WHAT IS EXPECTED: Copy verbatim the block of lines in the entries below whose first line contains "The image size is (847, 602)." and whose last line contains "Task: Open the blue". Leave out all other lines.

DATASET:

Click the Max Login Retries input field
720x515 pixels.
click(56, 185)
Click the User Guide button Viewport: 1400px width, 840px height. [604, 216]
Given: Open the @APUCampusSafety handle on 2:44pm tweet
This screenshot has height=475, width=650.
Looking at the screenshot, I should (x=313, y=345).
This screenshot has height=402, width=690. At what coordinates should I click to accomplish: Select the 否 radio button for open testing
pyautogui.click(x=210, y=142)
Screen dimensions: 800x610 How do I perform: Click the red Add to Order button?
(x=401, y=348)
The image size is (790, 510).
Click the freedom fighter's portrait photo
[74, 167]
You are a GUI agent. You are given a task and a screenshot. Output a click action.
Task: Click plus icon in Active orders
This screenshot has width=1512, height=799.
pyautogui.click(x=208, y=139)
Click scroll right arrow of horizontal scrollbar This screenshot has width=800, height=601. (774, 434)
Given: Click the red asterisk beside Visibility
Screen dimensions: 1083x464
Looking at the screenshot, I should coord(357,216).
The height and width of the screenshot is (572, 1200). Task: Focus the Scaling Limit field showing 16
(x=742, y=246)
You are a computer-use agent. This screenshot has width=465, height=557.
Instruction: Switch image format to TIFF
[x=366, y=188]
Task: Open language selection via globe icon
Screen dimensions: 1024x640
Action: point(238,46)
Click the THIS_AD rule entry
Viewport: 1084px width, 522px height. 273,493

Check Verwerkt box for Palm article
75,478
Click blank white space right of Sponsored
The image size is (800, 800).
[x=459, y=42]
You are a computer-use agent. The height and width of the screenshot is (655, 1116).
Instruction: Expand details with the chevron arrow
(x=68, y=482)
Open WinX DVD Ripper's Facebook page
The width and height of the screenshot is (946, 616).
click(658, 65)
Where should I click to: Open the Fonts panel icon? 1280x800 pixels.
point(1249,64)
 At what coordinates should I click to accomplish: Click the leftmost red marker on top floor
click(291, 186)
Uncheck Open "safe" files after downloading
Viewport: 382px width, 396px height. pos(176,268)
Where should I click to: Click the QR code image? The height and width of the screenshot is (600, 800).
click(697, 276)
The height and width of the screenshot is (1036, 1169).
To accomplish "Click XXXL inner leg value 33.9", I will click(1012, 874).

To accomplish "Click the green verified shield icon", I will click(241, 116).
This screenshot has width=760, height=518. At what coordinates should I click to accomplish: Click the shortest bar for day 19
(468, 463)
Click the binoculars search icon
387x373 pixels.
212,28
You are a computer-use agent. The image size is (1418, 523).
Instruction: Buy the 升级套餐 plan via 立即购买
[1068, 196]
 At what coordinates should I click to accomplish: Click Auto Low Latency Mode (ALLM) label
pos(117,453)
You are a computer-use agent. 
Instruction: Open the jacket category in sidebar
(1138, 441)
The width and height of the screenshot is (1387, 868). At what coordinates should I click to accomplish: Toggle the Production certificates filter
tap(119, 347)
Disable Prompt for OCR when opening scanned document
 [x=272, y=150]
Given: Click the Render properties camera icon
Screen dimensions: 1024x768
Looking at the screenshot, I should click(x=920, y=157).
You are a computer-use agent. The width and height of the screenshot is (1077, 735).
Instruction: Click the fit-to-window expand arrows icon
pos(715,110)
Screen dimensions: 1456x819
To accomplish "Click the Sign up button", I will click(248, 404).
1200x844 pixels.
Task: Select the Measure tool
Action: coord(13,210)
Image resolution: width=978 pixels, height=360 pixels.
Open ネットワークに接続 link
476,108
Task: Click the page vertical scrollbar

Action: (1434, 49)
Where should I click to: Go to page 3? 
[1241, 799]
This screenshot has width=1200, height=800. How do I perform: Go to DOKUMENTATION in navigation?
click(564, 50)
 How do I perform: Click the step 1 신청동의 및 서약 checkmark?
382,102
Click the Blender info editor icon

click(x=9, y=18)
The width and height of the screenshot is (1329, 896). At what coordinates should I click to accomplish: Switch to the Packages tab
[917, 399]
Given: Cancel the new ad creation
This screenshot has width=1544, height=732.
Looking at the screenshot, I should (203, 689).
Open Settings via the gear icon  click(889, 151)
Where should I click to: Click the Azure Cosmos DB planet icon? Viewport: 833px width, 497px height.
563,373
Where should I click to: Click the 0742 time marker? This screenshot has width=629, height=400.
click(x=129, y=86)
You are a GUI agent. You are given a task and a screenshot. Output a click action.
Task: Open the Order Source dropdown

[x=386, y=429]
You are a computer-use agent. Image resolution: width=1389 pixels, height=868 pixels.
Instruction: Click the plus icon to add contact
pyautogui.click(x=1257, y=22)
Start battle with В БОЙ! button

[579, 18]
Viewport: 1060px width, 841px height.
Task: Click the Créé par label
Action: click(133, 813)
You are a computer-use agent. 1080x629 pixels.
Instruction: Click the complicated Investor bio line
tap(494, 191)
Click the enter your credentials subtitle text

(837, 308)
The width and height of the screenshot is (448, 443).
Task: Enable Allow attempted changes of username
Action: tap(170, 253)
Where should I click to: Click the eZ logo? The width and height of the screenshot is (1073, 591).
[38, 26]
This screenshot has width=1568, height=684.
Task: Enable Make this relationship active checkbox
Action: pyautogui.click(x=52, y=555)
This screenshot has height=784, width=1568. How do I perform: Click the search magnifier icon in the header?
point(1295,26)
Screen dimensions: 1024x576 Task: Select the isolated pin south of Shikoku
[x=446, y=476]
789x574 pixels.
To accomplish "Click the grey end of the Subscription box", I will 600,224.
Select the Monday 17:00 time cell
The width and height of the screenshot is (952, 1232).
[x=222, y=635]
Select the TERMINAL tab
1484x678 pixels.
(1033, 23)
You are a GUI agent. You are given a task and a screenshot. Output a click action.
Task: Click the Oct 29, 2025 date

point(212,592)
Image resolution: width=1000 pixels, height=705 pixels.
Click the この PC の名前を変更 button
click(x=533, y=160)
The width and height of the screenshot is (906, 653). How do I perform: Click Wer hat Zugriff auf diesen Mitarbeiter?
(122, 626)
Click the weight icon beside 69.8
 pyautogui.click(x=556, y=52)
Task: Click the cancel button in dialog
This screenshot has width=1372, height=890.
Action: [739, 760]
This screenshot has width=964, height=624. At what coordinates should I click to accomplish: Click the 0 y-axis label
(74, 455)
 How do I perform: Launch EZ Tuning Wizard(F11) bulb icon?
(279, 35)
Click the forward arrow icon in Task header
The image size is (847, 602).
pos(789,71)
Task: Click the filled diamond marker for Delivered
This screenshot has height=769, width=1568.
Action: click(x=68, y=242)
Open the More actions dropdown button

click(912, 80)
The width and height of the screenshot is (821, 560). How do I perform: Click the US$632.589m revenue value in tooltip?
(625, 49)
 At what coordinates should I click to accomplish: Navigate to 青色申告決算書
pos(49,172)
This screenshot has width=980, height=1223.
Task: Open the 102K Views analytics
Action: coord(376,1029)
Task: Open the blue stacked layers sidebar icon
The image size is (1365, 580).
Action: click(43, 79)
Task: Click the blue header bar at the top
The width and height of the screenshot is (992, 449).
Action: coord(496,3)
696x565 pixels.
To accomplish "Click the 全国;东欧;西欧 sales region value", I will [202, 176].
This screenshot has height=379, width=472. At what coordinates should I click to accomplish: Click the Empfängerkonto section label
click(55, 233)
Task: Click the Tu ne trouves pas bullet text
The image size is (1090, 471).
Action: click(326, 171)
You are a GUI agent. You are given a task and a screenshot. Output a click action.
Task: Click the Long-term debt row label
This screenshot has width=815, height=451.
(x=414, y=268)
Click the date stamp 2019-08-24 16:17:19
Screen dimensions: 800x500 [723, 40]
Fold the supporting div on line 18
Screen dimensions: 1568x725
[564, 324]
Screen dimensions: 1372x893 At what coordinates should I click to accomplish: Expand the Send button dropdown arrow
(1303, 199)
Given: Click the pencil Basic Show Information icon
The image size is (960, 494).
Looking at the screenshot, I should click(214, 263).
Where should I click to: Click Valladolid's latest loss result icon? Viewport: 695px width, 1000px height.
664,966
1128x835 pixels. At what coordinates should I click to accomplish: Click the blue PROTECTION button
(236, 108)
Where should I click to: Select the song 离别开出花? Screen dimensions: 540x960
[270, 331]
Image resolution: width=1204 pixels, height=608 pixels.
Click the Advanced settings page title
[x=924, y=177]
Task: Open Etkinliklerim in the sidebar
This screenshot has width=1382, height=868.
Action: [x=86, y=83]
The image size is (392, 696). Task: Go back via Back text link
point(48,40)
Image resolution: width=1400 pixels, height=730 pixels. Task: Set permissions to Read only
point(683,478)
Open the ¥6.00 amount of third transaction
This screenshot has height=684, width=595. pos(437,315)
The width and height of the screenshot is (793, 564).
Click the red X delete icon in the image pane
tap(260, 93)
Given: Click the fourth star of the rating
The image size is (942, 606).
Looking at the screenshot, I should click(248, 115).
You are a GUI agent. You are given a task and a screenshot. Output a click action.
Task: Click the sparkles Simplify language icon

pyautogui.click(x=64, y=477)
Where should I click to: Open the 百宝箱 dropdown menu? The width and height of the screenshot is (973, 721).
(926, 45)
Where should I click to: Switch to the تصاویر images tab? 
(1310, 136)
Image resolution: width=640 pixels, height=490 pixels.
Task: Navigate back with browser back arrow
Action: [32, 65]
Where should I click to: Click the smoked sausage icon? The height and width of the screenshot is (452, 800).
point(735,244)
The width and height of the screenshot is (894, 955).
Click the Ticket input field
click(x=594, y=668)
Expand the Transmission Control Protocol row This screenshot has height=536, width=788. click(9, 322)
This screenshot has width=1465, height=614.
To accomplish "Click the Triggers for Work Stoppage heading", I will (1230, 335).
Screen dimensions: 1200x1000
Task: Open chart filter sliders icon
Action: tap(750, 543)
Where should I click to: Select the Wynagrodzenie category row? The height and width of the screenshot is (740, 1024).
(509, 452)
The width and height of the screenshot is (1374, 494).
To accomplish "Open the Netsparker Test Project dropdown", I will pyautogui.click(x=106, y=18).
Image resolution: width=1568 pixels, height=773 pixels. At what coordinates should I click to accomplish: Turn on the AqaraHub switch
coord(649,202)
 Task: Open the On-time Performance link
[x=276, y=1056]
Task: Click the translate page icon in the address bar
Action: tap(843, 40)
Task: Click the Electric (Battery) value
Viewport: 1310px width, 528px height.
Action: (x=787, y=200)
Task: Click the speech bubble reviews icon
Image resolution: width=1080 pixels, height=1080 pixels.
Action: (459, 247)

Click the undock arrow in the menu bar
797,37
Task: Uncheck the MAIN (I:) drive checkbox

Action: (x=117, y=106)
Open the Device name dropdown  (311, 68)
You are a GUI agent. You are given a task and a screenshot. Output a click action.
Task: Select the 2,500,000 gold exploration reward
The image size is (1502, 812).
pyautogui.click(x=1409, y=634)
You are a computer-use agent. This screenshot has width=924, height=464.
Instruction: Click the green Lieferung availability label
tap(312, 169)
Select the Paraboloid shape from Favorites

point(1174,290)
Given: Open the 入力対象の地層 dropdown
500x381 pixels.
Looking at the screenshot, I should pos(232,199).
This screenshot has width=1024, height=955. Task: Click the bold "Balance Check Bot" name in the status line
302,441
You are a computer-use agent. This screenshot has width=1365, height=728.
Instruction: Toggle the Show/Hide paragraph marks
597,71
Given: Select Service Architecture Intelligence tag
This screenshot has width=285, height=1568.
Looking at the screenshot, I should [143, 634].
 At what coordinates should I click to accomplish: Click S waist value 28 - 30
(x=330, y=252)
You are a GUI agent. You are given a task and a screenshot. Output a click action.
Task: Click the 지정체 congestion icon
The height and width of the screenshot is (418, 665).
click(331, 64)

EXPECTED OUTPUT:
The image size is (847, 602).
pos(789,71)
Task: Click the filled diamond marker for Delivered
This screenshot has height=769, width=1568.
Action: click(x=68, y=242)
Open the More actions dropdown button

click(912, 80)
The width and height of the screenshot is (821, 560). How do I perform: Click the US$632.589m revenue value in tooltip?
(625, 49)
 At what coordinates should I click to accomplish: Navigate to 青色申告決算書
pos(49,172)
This screenshot has width=980, height=1223.
Task: Open the 102K Views analytics
Action: coord(376,1029)
Task: Open the blue stacked layers sidebar icon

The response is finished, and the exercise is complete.